Valéry Inkijinoff in Storm Over Asia |
Cast: Valéry Inkijinoff, I. Didintseff, Aleksandr Chistyakov, Victor Tsoppi, Fyodor Ivanov, V. Pro, Boris Barnet, Karl Gurniak, I. Inkizhinov, V. Belinskaya, Anel Sudakevich. Screenplay: Osip Brik, Ivan Novokshenov. Cinematography: Anatoli Golovnya. Art direction: M. Aronson, Sergei Kozlovsky.

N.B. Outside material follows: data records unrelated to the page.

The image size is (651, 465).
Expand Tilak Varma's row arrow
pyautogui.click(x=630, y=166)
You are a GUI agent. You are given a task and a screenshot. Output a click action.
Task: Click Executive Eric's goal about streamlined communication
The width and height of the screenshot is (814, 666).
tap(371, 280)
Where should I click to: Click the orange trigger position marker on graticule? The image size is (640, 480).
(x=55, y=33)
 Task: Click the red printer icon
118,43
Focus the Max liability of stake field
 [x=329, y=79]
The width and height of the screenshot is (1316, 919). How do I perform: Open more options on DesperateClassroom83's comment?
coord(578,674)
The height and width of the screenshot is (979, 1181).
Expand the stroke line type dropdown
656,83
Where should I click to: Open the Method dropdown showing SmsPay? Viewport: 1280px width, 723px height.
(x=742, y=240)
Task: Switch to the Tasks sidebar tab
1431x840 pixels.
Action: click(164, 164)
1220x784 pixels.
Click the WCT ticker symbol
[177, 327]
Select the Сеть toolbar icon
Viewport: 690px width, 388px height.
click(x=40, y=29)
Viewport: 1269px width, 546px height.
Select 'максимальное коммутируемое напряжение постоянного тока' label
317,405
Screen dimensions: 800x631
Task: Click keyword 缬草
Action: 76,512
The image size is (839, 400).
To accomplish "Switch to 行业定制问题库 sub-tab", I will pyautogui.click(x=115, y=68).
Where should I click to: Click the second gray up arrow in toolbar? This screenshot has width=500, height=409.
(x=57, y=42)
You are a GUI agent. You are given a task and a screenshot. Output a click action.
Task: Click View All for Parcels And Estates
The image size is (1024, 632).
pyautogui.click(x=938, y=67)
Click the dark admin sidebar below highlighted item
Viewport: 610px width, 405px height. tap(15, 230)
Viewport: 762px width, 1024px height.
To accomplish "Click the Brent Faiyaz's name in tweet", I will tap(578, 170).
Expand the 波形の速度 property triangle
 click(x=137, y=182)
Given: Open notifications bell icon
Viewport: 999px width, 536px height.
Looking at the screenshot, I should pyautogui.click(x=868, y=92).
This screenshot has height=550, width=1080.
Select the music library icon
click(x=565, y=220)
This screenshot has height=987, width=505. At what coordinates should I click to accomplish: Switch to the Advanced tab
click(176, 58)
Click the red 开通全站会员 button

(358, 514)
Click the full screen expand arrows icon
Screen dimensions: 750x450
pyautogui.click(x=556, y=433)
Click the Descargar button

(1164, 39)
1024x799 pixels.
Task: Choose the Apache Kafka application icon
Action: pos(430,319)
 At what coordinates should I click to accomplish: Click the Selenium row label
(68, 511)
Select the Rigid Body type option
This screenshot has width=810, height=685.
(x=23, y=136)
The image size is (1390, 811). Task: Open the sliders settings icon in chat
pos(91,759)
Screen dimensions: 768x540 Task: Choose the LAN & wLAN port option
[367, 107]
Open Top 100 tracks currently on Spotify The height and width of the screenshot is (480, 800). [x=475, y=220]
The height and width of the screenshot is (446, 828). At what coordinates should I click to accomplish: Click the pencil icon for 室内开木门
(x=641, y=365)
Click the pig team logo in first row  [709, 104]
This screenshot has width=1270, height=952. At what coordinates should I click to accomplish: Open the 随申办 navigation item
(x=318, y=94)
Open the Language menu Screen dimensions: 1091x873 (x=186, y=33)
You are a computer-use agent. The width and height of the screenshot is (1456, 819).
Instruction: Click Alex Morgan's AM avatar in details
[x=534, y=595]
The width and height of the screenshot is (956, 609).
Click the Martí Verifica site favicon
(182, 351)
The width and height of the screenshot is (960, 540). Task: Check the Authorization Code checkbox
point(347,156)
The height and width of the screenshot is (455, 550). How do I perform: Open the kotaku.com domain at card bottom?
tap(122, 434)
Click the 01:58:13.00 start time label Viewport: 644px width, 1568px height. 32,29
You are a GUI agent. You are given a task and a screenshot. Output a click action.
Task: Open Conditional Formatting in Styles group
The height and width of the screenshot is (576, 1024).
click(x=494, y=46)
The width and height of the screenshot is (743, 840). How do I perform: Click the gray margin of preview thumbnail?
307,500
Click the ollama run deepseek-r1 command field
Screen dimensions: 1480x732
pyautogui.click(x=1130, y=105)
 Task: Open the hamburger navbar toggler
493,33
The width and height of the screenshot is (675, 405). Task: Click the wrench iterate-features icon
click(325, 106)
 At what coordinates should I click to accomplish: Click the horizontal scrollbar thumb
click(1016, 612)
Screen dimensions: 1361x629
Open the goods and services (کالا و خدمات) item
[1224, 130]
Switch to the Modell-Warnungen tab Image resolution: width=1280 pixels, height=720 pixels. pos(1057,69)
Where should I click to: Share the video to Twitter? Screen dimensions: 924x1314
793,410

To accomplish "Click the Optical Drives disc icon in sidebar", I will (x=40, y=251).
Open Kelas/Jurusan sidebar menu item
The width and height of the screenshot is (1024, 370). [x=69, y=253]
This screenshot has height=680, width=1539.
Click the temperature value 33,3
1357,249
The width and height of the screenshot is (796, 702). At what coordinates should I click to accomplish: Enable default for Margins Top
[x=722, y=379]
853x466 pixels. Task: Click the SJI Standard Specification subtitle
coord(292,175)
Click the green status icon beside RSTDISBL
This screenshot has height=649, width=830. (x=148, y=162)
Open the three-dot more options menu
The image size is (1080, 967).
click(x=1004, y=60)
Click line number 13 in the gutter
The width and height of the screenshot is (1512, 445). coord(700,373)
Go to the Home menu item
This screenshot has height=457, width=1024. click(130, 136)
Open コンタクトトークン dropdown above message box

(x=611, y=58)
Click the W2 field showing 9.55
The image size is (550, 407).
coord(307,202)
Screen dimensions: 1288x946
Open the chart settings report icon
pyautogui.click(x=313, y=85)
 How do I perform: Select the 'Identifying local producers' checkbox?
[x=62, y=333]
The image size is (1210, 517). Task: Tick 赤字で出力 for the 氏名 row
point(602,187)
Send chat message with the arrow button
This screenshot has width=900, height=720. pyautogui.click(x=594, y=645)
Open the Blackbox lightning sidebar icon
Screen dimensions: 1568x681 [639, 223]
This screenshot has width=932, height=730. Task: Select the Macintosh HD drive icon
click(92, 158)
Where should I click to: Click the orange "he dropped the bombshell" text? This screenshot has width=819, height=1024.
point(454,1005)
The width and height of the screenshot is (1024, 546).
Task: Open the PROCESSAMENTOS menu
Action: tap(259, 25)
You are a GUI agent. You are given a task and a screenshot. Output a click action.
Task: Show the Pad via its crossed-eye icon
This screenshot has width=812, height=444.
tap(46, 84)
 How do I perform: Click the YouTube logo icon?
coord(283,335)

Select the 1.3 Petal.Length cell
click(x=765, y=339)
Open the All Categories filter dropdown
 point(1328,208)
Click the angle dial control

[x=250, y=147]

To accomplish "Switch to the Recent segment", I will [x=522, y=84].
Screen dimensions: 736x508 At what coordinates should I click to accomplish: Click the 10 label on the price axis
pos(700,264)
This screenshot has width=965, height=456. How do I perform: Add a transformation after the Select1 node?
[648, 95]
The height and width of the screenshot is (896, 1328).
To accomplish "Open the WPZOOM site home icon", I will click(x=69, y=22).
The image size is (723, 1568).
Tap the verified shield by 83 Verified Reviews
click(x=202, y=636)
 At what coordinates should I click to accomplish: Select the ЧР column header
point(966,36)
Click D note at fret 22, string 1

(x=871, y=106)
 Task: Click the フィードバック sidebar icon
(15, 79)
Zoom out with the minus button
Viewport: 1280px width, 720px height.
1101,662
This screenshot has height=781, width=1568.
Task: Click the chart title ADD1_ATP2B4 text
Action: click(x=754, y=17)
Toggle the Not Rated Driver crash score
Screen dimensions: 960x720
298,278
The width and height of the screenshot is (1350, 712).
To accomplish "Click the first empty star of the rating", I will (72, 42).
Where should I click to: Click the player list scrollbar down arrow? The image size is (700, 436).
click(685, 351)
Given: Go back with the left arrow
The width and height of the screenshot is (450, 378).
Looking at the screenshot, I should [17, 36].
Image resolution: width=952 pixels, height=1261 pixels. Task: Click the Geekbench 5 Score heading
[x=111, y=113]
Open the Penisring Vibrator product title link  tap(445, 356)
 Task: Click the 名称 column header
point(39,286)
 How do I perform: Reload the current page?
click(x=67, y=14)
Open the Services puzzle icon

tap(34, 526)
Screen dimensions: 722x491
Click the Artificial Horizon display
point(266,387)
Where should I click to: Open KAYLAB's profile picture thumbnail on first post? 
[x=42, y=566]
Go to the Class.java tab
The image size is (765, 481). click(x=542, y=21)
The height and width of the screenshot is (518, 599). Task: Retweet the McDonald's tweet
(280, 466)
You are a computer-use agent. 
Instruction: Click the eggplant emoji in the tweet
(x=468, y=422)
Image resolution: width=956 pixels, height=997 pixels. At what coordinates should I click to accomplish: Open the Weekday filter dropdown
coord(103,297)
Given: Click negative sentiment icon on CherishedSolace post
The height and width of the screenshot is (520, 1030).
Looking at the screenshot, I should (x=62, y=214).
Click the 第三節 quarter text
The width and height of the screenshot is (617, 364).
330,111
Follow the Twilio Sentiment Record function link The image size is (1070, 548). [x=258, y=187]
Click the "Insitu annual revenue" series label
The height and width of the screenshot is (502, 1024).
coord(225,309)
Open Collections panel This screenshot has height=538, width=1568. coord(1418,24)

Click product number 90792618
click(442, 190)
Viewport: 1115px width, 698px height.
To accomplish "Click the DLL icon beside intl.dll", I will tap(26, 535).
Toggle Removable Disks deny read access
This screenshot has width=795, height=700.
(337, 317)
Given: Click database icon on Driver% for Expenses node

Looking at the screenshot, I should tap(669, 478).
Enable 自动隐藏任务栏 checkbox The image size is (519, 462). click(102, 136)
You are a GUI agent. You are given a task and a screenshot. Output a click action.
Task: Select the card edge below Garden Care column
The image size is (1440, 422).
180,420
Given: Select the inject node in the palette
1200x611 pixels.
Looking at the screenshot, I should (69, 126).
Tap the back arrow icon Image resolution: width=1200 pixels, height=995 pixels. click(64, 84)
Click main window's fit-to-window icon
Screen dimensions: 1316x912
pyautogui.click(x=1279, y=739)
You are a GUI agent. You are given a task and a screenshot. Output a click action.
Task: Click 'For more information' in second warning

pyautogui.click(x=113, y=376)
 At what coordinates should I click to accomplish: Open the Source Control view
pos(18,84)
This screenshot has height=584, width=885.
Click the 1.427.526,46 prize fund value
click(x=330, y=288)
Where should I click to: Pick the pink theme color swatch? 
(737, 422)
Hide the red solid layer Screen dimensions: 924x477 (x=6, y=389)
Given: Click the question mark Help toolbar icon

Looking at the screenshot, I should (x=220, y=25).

The great silent Russian propaganda films depended heavily on two things the nascent Soviet Union had in abundance: faces and landscapes. This reliance on closeups and sweeping views of fields and plains sometimes resulted in a loss of narrative coherence, but put the emphasis on the people and resources that the Bolsheviks needed to exercise control over. Storm Over Asia is no exception, beginning with the windswept land and Asiatic faces of the Mongol peoples of eastern Russia, which at the time depicted in the film was still a vast battleground for the Bolsheviks and European forces. After establishing the location, the film focuses on Bair (Valéry Inkijinoff), a young hunter whose father sends him off to the bazaar to sell a silver fox pelt. In the vividly filmed bazaar, Bair is cheated by an unscrupulous European fur trader (Viktor Tsoppi), who might as well be wearing a label: bourgeois capitalist. Beaten by the henchmen for the trader, Bair escapes and joins a group of Soviet partisans fighting the occupiers. The occupation forces seem to be British, who were never a significant presence in this part of the Soviet Union, but the film is vague about such details. They manage to capture Bair, who is sent out with a soldier to be shot, but when they examine Bair's belongings they discover an ancient document indicating that he's a direct descendant of Genghis Khan. (The original title of the film, in Russian, was The Heir to Genghis Khan.) They find the wounded Bair, restore him to health, and set him up as the puppet ruler of a Mongolian state. In the end, Bair turns against the imperialists and the film concludes with a literal storm sweeping them away. It's a film full of great set-pieces, including a montage mockng the imperialists and their wives as they put on their finery and then are driven on a muddy road to meet the new Grand Lama. After an elaborate ceremony (actually filmed at a Tibetan Buddhist celebration) the lama turns out to be a small boy, not at all impressed with his visitors.